If we want to ‘zoom in’ on a region of interest we can crop the raster just like a picture file. However, we must use the coordinates of the raster. In this case that is latitude and longitude in decimal degrees.
#define an 'extent' object.
#eastern US
ext = extent(-74, -69, 40, 45)
#crop
c2 = crop(clim, ext)
plot(c2[[1]]) # Basic plotting
library(ggplot2)
c2_df = as.data.frame(c2, xy = TRUE)
head(c2_df)
ggplot() +
geom_raster(data = c2_df,
aes(x = x, y = y, fill = bio1)) +
coord_quickmap()
Manual color palettes
First, set the base plot to a variable. ggplot functions can modify existing plot objects so we can use this ‘base’ image to try out new formatting.
base = ggplot() +
geom_raster(data = c2_df,
aes(x = x, y = y, fill = bio1/10)) +
coord_quickmap() +
theme_bw()
base + scale_fill_gradientn(colours=c('navy', 'white', 'darkred'),
na.value = "black")
Try Viridis colors
library(viridis)
## Loading required package: viridisLite
base + scale_fill_gradientn(colours=viridis(99),
na.value = "black")
base + scale_fill_gradientn(colours=magma(99),
na.value = "black")
Try ggsci colors. (https://cran.r-project.org/web/packages/ggsci/vignettes/ggsci.html)

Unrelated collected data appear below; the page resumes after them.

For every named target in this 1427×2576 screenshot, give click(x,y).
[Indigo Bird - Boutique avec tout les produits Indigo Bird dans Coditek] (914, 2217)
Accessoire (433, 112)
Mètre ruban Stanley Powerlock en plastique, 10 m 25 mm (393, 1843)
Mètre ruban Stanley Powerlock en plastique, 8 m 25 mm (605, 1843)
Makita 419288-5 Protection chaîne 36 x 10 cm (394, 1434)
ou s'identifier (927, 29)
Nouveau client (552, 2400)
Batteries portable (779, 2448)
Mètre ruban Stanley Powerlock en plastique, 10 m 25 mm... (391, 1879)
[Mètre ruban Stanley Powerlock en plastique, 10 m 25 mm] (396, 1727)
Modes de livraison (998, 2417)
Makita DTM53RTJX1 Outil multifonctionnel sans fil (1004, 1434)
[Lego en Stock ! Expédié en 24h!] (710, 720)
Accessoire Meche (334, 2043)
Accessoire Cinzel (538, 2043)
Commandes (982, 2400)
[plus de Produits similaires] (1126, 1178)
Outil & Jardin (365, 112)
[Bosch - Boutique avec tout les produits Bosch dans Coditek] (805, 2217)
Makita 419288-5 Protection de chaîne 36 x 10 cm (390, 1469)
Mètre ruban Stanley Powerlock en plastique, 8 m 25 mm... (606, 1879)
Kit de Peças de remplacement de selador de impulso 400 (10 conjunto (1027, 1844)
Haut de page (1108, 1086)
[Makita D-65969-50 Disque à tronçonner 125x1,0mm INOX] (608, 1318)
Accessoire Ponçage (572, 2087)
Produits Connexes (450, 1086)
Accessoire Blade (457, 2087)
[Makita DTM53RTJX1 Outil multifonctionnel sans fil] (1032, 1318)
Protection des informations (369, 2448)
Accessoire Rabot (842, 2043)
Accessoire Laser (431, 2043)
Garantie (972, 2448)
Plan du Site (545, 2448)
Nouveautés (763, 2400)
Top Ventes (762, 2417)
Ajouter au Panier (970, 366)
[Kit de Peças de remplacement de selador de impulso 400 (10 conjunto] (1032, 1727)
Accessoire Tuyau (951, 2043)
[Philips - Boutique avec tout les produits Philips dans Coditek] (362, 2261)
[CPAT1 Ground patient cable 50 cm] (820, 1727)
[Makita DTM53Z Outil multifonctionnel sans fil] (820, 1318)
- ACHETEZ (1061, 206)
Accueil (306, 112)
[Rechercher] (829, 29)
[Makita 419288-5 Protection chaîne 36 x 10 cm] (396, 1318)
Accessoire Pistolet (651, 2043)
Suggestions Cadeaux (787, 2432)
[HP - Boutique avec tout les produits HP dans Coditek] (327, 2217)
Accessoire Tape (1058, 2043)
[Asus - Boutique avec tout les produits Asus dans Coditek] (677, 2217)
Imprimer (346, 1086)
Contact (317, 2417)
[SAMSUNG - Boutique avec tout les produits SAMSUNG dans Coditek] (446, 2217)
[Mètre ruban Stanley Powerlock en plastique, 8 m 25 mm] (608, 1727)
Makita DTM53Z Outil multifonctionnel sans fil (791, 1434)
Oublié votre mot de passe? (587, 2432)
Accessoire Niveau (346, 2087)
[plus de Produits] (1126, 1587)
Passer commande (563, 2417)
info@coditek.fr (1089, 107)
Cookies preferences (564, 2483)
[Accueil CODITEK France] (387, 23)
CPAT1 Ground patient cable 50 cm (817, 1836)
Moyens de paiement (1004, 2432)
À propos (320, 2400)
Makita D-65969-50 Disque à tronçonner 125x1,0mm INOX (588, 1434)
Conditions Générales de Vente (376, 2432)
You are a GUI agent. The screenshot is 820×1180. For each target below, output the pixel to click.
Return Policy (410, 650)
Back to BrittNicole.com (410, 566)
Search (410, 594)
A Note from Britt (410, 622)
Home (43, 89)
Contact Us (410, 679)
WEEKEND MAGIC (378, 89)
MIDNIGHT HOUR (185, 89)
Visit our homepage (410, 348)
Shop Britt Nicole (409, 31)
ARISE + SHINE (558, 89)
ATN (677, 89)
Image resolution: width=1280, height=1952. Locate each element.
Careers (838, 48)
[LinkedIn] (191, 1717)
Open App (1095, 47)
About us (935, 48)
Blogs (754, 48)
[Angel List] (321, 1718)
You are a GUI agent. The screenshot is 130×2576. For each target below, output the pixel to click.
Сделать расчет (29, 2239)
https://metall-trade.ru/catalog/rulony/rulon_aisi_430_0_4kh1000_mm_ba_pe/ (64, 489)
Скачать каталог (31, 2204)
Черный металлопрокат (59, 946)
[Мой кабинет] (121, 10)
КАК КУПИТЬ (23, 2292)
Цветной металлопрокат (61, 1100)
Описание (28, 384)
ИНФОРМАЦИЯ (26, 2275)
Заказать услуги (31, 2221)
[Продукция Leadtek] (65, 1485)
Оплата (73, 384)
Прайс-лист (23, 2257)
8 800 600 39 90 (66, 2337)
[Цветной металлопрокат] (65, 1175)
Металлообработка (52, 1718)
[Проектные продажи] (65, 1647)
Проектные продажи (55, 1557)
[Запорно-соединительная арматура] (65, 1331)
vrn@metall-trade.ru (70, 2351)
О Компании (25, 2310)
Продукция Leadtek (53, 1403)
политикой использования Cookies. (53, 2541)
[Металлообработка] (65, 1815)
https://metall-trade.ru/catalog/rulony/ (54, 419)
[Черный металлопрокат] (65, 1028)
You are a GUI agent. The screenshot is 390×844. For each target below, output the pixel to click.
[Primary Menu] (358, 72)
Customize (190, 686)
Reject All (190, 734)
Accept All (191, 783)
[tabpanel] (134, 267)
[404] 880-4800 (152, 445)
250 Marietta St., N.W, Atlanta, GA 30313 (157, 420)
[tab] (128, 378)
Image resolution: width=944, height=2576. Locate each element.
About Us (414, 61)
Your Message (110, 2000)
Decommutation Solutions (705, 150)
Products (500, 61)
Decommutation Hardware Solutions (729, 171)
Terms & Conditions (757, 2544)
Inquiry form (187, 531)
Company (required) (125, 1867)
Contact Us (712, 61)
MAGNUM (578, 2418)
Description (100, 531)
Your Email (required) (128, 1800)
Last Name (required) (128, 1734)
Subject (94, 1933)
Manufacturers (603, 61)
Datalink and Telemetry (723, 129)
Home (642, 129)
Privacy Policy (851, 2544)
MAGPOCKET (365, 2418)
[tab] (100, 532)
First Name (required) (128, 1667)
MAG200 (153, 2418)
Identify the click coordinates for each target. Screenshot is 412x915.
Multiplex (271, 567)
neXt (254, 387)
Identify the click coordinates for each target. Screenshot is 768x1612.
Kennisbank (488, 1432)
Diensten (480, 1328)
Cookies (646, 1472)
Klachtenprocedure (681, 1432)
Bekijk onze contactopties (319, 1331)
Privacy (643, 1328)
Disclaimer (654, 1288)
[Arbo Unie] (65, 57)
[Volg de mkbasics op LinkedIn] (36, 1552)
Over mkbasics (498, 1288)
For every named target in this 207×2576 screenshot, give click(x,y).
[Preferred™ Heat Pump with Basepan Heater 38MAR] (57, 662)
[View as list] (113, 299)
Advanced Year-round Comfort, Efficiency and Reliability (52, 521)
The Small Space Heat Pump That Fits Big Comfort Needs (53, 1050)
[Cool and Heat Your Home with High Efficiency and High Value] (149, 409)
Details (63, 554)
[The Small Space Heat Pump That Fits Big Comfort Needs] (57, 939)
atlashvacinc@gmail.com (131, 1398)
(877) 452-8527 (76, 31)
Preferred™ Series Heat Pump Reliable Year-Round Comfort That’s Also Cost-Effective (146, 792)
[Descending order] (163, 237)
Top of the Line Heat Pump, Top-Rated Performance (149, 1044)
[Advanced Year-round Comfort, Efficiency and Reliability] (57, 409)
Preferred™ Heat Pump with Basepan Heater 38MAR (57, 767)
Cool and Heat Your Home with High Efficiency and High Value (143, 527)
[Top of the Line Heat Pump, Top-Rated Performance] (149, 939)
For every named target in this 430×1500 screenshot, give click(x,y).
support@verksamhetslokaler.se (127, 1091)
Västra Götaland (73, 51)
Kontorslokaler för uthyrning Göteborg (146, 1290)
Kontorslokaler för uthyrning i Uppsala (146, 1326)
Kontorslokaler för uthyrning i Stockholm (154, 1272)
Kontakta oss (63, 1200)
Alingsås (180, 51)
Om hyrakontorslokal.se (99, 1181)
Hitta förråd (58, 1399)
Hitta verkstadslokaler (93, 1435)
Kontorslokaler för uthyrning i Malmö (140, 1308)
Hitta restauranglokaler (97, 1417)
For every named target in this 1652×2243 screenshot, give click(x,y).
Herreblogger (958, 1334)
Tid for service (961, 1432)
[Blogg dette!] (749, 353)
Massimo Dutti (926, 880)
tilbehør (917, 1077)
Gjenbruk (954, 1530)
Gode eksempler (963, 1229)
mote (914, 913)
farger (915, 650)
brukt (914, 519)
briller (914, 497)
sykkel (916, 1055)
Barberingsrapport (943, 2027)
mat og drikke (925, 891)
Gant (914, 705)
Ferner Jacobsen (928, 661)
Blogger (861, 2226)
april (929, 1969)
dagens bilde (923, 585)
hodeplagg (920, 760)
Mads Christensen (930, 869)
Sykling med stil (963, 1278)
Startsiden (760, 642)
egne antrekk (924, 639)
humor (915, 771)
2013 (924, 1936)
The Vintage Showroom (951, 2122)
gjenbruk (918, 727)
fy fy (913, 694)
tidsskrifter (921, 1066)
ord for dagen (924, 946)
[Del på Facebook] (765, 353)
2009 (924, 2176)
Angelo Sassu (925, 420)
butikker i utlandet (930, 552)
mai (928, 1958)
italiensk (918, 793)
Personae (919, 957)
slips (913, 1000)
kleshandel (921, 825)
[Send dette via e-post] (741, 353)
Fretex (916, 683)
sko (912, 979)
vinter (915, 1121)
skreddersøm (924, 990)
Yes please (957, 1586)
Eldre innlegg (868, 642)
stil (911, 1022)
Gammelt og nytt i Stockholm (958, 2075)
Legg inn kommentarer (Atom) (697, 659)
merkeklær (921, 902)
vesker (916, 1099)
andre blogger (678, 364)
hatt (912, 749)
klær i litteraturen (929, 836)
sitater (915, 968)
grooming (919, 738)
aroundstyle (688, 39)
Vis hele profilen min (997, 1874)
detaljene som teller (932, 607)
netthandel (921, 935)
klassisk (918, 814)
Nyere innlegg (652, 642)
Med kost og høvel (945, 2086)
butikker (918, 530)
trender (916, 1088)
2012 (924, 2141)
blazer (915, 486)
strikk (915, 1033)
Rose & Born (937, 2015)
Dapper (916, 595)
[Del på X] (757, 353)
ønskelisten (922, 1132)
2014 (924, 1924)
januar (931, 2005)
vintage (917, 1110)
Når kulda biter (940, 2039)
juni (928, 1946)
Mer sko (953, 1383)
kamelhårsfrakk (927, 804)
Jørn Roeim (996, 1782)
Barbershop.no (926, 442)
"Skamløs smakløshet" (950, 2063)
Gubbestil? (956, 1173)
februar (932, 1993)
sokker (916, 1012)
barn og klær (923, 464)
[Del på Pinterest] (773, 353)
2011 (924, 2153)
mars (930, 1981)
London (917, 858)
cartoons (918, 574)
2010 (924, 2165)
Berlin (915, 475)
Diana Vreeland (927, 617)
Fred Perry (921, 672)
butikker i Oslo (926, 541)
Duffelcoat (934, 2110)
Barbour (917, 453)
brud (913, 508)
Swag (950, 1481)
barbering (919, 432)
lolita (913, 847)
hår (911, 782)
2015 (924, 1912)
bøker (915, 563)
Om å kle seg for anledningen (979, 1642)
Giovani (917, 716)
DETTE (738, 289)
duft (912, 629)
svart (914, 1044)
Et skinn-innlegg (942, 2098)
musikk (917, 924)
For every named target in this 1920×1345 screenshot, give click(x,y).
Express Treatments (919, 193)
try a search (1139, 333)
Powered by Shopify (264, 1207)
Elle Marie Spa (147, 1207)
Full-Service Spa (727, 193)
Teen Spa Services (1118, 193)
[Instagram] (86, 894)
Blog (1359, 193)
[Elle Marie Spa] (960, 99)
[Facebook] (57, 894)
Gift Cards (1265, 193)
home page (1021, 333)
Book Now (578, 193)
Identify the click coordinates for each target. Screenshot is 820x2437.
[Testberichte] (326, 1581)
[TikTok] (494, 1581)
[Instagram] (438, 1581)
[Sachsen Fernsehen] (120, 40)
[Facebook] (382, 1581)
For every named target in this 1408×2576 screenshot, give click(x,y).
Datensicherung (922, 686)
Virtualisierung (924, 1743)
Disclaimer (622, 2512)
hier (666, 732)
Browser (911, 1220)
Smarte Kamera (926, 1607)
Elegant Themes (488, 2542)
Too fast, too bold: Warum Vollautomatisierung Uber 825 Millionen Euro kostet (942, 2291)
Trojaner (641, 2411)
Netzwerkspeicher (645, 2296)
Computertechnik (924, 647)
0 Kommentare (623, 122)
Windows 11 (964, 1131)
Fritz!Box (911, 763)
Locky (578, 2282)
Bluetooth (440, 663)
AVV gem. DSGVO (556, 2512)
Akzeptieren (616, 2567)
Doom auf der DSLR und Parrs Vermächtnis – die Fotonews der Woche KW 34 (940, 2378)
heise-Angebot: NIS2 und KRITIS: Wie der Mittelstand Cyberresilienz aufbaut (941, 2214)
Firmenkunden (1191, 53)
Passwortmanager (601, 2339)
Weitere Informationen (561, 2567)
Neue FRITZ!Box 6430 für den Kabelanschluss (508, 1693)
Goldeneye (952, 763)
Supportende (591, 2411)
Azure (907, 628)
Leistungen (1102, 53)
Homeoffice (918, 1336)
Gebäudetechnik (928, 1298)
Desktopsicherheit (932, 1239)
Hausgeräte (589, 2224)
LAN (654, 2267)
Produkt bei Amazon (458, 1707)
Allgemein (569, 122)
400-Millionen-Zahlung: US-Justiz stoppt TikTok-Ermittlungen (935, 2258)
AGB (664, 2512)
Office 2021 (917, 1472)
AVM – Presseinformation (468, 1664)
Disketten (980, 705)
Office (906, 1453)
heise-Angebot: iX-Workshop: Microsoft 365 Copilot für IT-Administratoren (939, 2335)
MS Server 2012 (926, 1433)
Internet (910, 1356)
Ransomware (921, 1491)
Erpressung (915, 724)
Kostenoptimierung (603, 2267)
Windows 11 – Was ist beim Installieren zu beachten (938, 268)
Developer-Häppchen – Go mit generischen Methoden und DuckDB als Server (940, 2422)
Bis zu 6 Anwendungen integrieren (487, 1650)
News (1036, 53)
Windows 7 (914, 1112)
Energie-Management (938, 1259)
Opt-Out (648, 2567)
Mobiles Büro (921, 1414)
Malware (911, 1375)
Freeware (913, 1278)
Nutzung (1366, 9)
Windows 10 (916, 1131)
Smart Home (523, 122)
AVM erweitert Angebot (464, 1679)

library(ggsci) #for expanded colors
ggplot() +
geom_raster(data = c2_df,
aes(x = x, y = y, fill = bio1), colours=viridis::viridis) +
coord_quickmap() +
theme_bw() +
scale_fill_gsea()
## Warning: Ignoring unknown parameters: colours
ggplot() +
geom_histogram(data = c2_df,
aes(x = bio1))
## `stat_bin()` using `bins = 30`. Pick better value with `binwidth`.
## Warning: Removed 1293 rows containing non-finite values (stat_bin).
ggplot() +
geom_histogram(data = c2_df,
aes(x = bio12)) #Histogram of Mean Precipitation values
## `stat_bin()` using `bins = 30`. Pick better value with `binwidth`.
## Warning: Removed 1293 rows containing non-finite values (stat_bin).
Using the same raster climate data create a map of the Mean Annual precipitation in New England using variable ‘bio12’ (MAP in mm). Does your campus receive more or less precipitation each year than NYC. Save your code for today’s class AND the MAP plot to an R script and commit it to your new repository
READING: https://www.sciencedirect.com/science/article/pii/S1470160X18307635#f0010
After reading, select one Figure or table and post on #discussion with an explanation of what it is showing.